Task description:
Please reproduce all entries word for word, leaving every image behind.

Information:
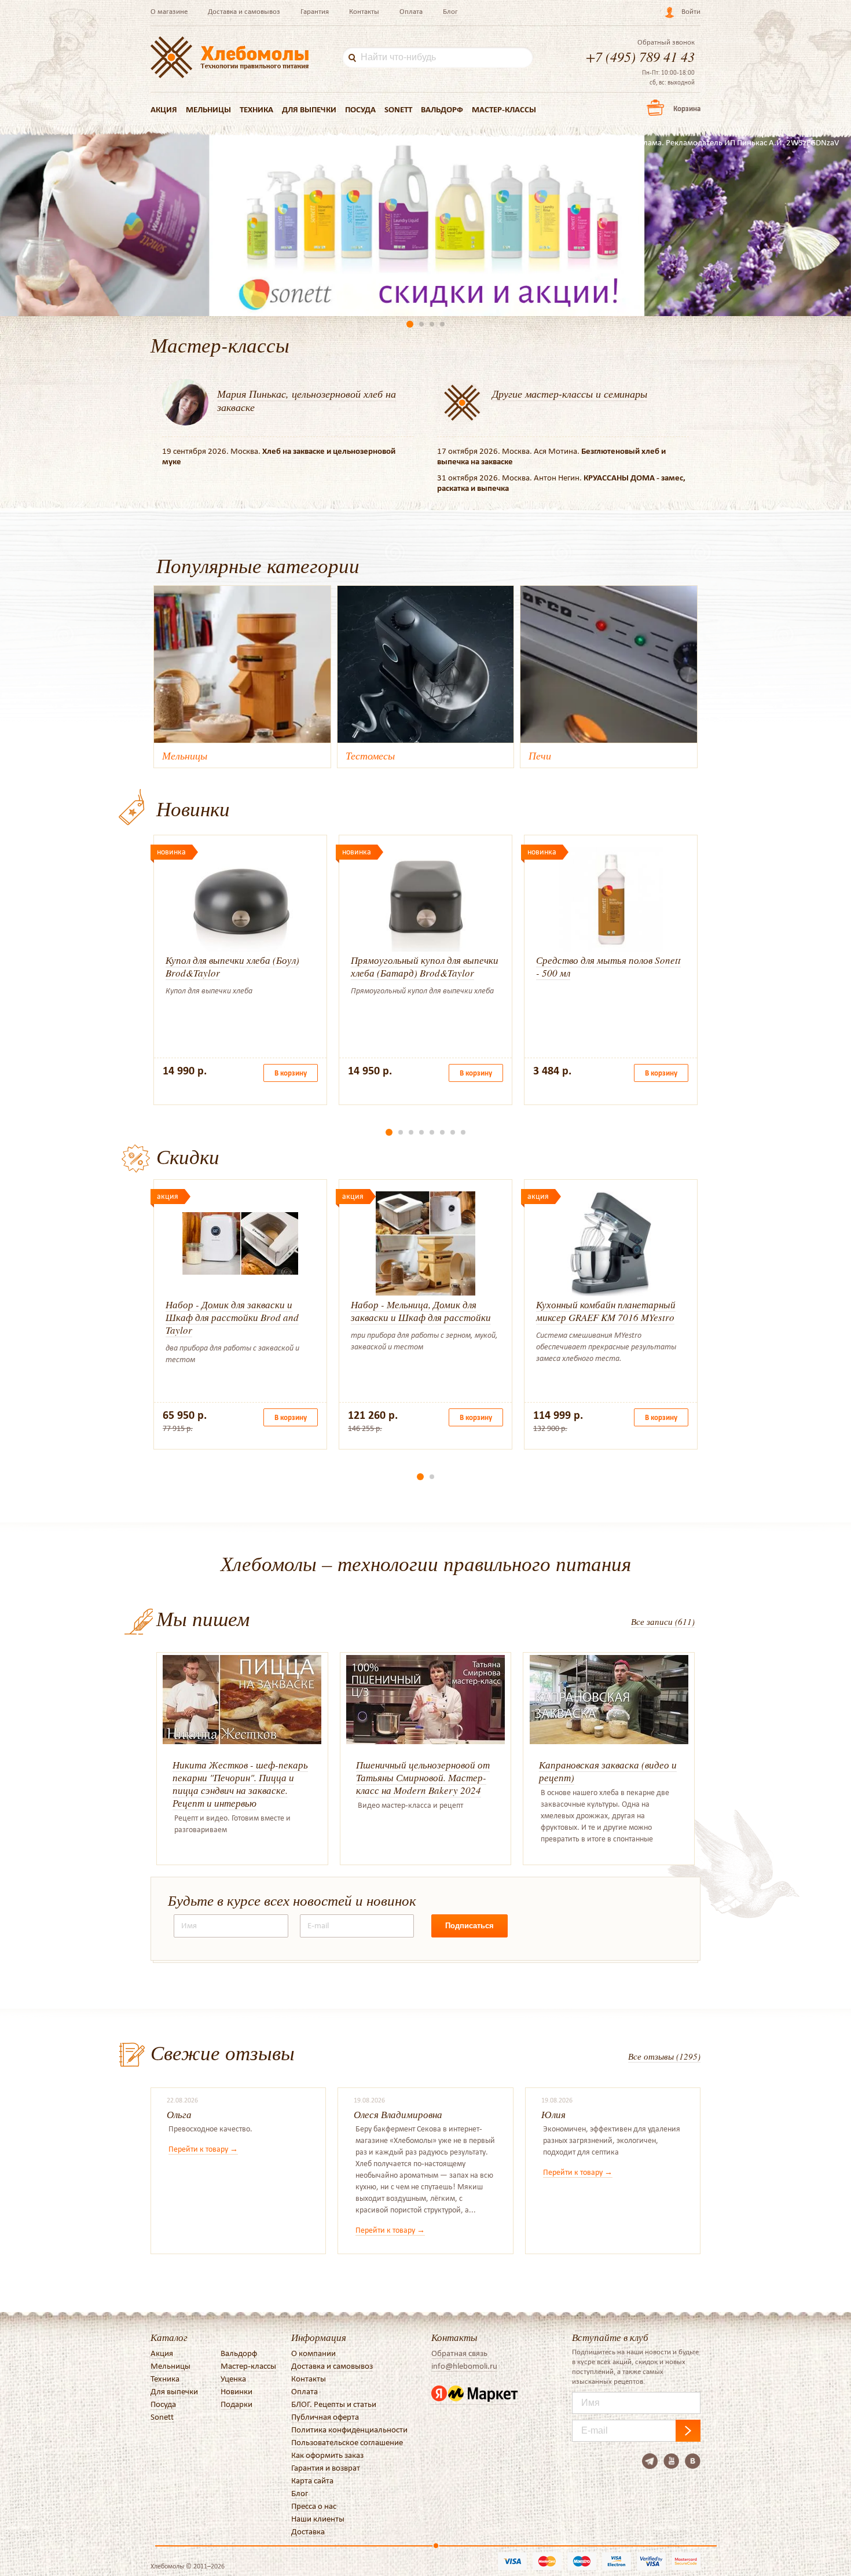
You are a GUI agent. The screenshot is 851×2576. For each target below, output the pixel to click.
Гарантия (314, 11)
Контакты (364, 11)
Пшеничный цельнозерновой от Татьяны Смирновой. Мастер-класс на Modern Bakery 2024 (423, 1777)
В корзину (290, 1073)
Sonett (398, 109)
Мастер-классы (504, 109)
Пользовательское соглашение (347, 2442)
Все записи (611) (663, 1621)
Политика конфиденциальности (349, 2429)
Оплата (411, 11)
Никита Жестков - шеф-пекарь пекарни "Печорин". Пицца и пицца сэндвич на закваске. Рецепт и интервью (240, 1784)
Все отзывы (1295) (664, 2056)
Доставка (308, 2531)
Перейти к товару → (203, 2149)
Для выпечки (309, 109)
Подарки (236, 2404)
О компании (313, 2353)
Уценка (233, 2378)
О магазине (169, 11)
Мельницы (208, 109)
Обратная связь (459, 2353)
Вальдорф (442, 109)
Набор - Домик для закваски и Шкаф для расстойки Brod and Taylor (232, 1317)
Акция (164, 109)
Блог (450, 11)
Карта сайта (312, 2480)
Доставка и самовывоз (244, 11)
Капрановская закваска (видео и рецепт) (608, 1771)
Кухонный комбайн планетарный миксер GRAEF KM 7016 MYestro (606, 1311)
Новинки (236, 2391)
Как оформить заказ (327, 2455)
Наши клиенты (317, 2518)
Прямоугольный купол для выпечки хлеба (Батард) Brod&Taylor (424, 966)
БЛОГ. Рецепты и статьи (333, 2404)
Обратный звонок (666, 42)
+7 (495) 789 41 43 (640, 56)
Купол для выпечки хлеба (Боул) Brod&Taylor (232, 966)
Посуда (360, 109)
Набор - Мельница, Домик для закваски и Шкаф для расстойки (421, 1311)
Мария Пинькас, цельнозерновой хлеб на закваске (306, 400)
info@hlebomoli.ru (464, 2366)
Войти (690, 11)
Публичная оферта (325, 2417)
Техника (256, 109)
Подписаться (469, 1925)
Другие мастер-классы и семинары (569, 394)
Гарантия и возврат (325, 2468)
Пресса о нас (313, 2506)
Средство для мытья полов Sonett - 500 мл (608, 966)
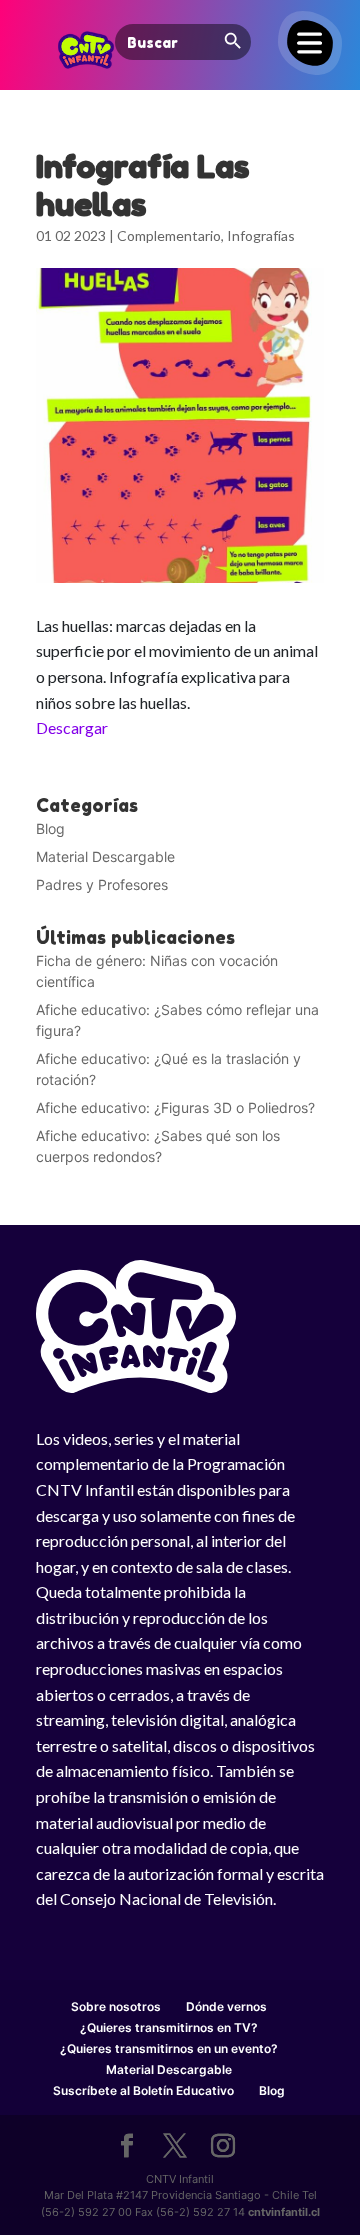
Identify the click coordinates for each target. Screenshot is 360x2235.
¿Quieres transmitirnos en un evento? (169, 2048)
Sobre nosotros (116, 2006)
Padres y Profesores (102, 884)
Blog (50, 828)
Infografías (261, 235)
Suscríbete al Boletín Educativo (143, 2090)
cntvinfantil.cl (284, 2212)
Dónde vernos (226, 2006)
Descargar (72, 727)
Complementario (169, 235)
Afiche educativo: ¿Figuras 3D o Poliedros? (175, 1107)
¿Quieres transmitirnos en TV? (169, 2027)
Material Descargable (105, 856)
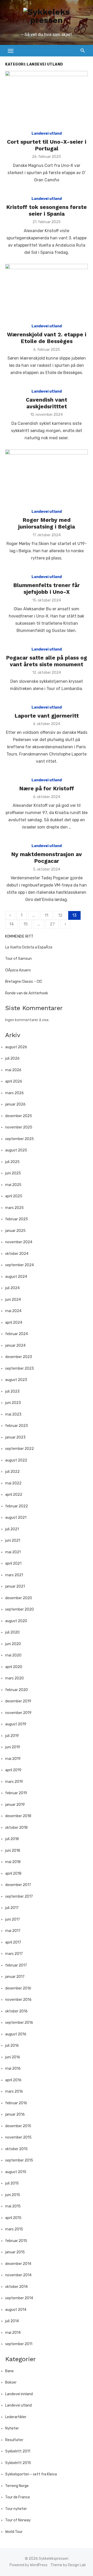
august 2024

Solution to this problem:
You are a GUI agent. The screenshot is 851×2576. For each target below, output the pixel to click.
Гарантия (314, 11)
Контакты (364, 11)
Пшеничный цельнозерновой от Татьяны Смирновой. Мастер-класс на Modern Bakery 2024 (423, 1777)
В корзину (290, 1073)
Sonett (398, 109)
Мастер-классы (504, 109)
Пользовательское соглашение (347, 2442)
Все записи (611) (663, 1621)
Политика конфиденциальности (349, 2429)
Оплата (411, 11)
Никита Жестков - шеф-пекарь пекарни "Печорин". Пицца и пицца сэндвич на закваске. Рецепт и интервью (240, 1784)
Все отзывы (1295) (664, 2056)
Доставка (308, 2531)
Перейти к товару → (203, 2149)
Для выпечки (309, 109)
Подарки (236, 2404)
О компании (313, 2353)
Уценка (233, 2378)
О магазине (169, 11)
Мельницы (208, 109)
Обратная связь (459, 2353)
Вальдорф (442, 109)
Набор - Домик для закваски и Шкаф для расстойки Brod and Taylor (232, 1317)
Акция (164, 109)
Блог (450, 11)
Карта сайта (312, 2480)
Доставка и самовывоз (244, 11)
Капрановская закваска (видео и рецепт) (608, 1771)
Кухонный комбайн планетарный миксер GRAEF KM 7016 MYestro (606, 1311)
Новинки (236, 2391)
Как оформить заказ (327, 2455)
Наши клиенты (317, 2518)
Прямоугольный купол для выпечки хлеба (Батард) Brod&Taylor (424, 966)
БЛОГ. Рецепты и статьи (333, 2404)
Обратный звонок (666, 42)
+7 (495) 789 41 43 (640, 56)
Купол для выпечки хлеба (Боул) Brod&Taylor (232, 966)
Посуда (360, 109)
Набор - Мельница, Домик для закваски и Шкаф для расстойки (421, 1311)
Мария Пинькас, цельнозерновой хлеб на закваске (306, 400)
info@hlebomoli.ru (464, 2366)
Войти (690, 11)
Публичная оферта (325, 2417)
Техника (256, 109)
Подписаться (469, 1925)
Другие мастер-классы и семинары (569, 394)
Гарантия и возврат (325, 2468)
Пресса о нас (313, 2506)
Средство для мытья полов Sonett - 500 мл (608, 966)
Identify the click coordinates for each target. Screenshot is 360x2235.
¿Quieres transmitirnos en un evento? (169, 2048)
Sobre nosotros (116, 2006)
Padres y Profesores (102, 884)
Blog (50, 828)
Infografías (261, 235)
Suscríbete al Boletín Educativo (143, 2090)
cntvinfantil.cl (284, 2212)
Dónde vernos (226, 2006)
Descargar (72, 727)
Complementario (169, 235)
Afiche educativo: ¿Figuras 3D o Poliedros? (175, 1107)
¿Quieres transmitirnos en TV? (169, 2027)
Material Descargable (105, 856)
august 2024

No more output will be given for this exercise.